The key limitations of this study were that it is a retrospective observational study of a relatively small number of patients. The results should therefore be interpreted with caution. It is possible that those patients who clinicians were more concerned about, had a higher severity of illness or were deteriorating had therefore had more scans performed during their admission. This may have increased the incidence of findings and mortality recorded. The clinicians performing the scans and reporting the findings were not blinded to whether the patient had COVID-19, and it is possible that this affected the likelihood of certain findings being reported. All clinicians were trained to a minimum of FICE or CUSIC level training and a prespecified template was used for reporting.
However, we report experience of both echocardiography and lung ultrasound in cohort of patients critically unwell with COVID-19 from 3 ICUs and report the typical findings and utility of POCUS in this setting. Experience with POCUS in this setting is still evolving, and COVID-19 disease appears to have distinctive features which are different from the general critically ill population.

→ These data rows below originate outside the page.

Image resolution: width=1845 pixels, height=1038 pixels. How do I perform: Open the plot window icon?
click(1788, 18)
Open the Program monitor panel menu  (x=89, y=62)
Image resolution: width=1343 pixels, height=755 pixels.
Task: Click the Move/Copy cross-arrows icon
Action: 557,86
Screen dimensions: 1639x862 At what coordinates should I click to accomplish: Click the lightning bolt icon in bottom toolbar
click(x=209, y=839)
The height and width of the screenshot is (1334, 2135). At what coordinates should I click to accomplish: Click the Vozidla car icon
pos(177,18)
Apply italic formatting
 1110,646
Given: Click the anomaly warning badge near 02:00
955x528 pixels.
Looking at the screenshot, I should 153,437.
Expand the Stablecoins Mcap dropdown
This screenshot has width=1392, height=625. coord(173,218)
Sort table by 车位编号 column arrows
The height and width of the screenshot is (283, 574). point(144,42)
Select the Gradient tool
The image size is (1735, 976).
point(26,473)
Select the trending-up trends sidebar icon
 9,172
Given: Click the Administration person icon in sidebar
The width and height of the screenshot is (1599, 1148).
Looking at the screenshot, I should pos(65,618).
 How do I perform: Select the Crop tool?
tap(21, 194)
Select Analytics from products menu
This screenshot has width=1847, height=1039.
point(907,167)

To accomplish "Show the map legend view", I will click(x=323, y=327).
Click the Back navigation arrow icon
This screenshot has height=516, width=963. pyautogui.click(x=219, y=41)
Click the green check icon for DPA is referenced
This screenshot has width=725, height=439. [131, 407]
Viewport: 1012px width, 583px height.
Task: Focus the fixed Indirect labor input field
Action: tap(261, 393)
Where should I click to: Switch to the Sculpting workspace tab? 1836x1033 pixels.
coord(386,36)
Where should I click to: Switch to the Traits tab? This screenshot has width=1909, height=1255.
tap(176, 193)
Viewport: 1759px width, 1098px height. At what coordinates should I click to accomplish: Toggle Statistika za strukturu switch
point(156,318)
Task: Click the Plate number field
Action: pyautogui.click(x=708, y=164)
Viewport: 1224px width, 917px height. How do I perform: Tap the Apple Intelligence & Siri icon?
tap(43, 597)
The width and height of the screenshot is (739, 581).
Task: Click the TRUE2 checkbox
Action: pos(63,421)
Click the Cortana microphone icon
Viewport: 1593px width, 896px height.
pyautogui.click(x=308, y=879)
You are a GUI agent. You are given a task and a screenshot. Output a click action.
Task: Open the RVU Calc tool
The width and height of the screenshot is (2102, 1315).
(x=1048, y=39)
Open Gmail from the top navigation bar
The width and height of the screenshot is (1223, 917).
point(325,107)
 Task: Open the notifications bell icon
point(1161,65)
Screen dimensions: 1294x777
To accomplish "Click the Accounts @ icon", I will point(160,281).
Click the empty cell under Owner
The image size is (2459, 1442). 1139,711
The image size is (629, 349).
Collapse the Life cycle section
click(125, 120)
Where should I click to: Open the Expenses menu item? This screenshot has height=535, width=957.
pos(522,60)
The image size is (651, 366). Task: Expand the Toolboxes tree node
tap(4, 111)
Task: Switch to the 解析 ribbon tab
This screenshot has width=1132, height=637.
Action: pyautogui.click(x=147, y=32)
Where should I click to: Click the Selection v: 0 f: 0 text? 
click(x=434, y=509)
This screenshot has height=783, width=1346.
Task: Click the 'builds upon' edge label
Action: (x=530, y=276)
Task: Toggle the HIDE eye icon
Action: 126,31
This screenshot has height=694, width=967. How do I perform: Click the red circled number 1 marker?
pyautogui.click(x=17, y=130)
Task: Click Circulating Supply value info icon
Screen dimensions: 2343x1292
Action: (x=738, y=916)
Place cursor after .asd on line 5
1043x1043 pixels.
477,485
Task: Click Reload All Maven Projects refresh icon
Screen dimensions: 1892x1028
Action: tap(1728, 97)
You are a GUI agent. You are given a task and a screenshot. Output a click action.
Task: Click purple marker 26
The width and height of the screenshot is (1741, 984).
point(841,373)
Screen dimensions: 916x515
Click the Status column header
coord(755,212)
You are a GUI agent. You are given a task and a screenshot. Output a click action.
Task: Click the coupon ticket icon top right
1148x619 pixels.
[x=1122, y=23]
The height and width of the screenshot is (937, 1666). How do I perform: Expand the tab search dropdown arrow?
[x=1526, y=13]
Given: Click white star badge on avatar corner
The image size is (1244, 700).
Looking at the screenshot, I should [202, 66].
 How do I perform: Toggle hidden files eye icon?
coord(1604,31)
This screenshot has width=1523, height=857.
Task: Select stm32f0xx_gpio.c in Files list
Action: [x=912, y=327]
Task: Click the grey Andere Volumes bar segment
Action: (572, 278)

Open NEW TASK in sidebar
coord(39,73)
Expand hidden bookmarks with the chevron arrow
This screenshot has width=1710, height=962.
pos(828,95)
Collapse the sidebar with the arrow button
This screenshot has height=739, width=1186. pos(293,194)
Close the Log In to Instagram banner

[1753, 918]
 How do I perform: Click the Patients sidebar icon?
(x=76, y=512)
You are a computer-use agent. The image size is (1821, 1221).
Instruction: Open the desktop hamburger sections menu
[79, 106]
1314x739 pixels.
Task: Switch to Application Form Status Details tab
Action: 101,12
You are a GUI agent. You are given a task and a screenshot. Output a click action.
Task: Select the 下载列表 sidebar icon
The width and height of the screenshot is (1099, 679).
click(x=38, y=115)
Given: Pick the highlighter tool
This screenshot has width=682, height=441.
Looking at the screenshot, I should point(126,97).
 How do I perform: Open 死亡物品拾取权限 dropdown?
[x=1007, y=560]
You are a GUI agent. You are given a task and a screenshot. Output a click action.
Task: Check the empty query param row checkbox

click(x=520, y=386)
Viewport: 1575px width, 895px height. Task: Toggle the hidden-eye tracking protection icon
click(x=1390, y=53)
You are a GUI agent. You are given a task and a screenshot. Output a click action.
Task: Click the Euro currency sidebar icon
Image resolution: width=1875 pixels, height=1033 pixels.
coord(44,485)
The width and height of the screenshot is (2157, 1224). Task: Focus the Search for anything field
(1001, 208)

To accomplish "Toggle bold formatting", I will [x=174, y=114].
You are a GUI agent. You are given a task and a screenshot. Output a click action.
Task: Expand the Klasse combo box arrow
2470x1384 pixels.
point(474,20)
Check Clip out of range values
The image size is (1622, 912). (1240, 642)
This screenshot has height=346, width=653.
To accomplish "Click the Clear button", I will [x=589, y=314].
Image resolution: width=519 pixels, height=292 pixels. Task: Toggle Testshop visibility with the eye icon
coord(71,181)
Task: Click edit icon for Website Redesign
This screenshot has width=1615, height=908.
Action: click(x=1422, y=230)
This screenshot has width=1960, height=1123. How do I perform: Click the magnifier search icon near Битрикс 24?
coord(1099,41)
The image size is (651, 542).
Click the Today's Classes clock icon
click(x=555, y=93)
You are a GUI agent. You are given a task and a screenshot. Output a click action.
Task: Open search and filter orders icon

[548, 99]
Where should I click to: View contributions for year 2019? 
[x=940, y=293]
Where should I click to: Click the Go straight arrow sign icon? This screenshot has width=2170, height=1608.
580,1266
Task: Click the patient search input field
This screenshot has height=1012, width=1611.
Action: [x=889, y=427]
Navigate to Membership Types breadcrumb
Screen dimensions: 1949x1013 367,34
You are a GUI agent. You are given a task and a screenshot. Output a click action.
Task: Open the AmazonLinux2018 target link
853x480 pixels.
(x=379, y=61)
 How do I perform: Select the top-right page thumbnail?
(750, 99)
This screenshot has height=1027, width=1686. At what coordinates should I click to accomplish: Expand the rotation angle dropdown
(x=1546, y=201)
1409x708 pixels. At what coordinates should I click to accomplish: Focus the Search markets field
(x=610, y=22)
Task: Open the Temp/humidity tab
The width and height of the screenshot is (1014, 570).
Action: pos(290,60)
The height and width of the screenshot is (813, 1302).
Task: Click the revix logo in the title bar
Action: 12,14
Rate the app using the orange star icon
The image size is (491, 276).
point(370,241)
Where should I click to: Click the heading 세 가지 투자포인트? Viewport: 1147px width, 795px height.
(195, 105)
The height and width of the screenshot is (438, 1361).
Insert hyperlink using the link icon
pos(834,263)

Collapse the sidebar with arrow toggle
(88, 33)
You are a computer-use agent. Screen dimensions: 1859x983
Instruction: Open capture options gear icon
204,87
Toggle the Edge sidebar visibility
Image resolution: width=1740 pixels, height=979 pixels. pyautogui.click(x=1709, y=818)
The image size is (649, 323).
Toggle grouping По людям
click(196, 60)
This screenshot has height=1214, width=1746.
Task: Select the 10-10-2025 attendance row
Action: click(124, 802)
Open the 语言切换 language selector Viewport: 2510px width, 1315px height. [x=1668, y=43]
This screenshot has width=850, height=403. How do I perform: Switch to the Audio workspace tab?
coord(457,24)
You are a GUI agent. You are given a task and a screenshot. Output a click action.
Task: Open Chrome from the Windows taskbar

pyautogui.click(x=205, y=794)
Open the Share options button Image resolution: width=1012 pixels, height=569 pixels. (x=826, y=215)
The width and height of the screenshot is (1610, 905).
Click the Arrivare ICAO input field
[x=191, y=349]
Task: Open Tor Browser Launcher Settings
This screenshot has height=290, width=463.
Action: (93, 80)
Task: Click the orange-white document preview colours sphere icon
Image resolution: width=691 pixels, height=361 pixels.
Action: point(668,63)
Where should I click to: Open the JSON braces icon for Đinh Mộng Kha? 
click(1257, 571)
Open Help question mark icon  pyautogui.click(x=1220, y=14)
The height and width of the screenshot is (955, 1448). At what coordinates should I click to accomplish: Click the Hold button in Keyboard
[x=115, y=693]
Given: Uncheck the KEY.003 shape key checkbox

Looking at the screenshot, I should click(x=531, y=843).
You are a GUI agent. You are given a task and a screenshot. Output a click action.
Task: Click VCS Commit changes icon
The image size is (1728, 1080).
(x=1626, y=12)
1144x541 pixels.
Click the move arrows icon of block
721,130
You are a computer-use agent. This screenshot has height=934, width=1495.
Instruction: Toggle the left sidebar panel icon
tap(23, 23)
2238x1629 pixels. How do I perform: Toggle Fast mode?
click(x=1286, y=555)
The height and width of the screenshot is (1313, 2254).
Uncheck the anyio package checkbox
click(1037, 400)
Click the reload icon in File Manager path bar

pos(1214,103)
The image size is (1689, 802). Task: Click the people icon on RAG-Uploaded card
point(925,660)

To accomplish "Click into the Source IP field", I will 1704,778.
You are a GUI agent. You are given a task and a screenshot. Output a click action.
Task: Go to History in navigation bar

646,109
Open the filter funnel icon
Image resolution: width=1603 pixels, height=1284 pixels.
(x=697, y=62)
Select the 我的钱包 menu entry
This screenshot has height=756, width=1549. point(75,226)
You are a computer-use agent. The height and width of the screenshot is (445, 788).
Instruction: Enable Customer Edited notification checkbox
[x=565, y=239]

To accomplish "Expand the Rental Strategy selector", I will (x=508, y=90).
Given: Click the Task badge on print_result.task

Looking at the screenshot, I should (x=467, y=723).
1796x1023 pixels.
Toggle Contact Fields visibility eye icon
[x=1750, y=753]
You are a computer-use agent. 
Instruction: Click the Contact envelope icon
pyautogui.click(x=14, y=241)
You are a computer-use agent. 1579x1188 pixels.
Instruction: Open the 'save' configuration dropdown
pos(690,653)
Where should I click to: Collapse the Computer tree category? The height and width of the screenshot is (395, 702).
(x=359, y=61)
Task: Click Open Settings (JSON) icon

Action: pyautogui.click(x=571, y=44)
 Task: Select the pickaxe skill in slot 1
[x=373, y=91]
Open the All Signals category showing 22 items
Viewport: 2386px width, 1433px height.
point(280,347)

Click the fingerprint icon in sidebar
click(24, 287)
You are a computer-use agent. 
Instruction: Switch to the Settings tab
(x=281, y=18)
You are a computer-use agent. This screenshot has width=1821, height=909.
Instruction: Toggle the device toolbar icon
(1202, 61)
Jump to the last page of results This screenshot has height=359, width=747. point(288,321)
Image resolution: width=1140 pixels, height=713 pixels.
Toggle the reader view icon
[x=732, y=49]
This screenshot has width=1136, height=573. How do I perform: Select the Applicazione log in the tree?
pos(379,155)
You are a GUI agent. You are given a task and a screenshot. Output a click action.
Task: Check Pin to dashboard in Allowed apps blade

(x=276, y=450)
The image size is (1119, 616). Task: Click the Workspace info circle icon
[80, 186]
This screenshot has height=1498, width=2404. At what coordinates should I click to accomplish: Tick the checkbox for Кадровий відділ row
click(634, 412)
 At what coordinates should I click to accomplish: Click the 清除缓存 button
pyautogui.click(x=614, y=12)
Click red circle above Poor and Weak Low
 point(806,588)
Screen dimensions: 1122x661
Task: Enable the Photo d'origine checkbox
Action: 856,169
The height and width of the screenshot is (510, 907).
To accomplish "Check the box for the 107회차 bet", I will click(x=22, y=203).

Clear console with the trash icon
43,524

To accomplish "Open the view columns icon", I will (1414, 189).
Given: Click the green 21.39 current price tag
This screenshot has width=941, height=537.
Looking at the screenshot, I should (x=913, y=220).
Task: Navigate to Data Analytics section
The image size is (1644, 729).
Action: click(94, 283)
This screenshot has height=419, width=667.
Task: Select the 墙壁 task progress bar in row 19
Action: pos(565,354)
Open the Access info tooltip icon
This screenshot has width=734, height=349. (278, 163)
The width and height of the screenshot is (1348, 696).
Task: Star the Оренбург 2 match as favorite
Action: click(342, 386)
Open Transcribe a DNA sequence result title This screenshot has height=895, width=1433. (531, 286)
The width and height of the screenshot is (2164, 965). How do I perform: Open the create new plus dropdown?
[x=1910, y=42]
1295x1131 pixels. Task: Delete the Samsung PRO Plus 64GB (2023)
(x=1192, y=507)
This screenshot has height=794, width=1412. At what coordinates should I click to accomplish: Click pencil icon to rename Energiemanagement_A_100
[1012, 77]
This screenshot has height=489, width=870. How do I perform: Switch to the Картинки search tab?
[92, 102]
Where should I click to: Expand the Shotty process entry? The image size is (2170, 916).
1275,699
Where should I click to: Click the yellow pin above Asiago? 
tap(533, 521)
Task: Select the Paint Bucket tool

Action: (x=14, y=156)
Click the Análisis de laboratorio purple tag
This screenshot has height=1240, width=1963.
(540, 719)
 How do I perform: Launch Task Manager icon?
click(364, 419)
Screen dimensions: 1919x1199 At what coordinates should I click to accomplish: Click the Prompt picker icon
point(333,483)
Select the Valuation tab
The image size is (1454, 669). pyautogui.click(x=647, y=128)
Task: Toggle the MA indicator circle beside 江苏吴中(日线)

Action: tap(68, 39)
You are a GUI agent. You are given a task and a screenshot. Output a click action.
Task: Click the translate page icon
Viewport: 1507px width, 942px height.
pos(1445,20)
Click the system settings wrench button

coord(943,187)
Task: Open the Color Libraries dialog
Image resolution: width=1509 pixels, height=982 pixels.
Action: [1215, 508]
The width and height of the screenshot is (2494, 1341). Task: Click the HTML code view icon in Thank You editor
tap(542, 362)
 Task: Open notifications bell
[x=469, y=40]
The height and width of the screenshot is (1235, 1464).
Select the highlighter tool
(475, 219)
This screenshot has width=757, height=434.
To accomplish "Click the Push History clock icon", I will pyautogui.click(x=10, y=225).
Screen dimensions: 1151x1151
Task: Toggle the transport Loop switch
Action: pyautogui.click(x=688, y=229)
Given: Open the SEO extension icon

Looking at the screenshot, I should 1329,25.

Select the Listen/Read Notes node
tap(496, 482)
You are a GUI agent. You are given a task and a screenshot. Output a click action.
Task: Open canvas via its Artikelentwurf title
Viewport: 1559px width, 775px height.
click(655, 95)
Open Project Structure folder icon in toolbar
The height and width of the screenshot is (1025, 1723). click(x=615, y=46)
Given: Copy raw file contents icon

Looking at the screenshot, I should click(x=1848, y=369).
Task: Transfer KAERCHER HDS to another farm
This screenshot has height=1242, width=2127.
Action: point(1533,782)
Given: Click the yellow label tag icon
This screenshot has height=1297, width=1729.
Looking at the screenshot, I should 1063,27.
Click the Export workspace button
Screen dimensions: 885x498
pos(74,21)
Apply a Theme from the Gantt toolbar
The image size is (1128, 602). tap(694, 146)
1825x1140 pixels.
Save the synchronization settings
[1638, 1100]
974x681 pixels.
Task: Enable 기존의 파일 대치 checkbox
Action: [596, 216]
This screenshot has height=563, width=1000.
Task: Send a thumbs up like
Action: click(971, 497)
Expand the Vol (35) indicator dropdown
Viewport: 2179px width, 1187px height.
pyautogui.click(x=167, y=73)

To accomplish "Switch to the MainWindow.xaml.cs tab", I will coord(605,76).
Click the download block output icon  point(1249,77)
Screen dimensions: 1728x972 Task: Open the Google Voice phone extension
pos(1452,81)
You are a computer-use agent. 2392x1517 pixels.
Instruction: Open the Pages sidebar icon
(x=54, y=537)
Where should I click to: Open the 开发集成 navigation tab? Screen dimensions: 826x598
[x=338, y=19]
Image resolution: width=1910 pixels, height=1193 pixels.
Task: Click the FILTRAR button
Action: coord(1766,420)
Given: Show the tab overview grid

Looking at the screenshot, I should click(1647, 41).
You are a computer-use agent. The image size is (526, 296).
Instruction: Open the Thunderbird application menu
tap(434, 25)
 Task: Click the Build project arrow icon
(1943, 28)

In conclusion, we have shown that echocardiography and thoracic ultrasound is able to provide clinically useful information which can aid decision-making and result in changes in management. Right ventricular dilatation and impairment predominates over the left ventricular impairment more typically seen in an unselected ICU population. We found a high incidence of pulmonary thrombosis diagnosed on CTPA or at post-mortem. Typical lung ultrasound findings are large numbers of confluent B-lines and sub-pleural consolidation, consistent with other preliminary work.
Footnotes
Author’s Contributions
All authors contributed to the study conception and design. Material preparation, data collection and analysis were performed by Helen Jordan, Hannah Preston, Hugh Gifford, David Hall and Michael Gillies. The first draft of the manuscript was written by Helen Jordan and Hannah Preston, and all authors commented on previous versions of the manuscript. All authors read and approved the final manuscript.
Declaration of Conflicting Interest
The author(s) declared no potential conflicts of interest with respect to the research, authorship, and/or publication of this article.
Funding
The author(s) received no financial support for the research, authorship, and/or publication of this article.
Availability of data and material
All analysed data are reported in the manuscript. Anonymised data can be shared on request.
Take Home Message
Echocardiography and thoracic ultrasound is able to provide clinically useful information which can aid decision-making and result in changes in the management of patients with COVID-19 disease in intensive care. Right ventricular dilatation and impairment predominates over left ventricular impairment and there is a high incidence of pulmonary thrombosis in comparison to the unselected ICU population.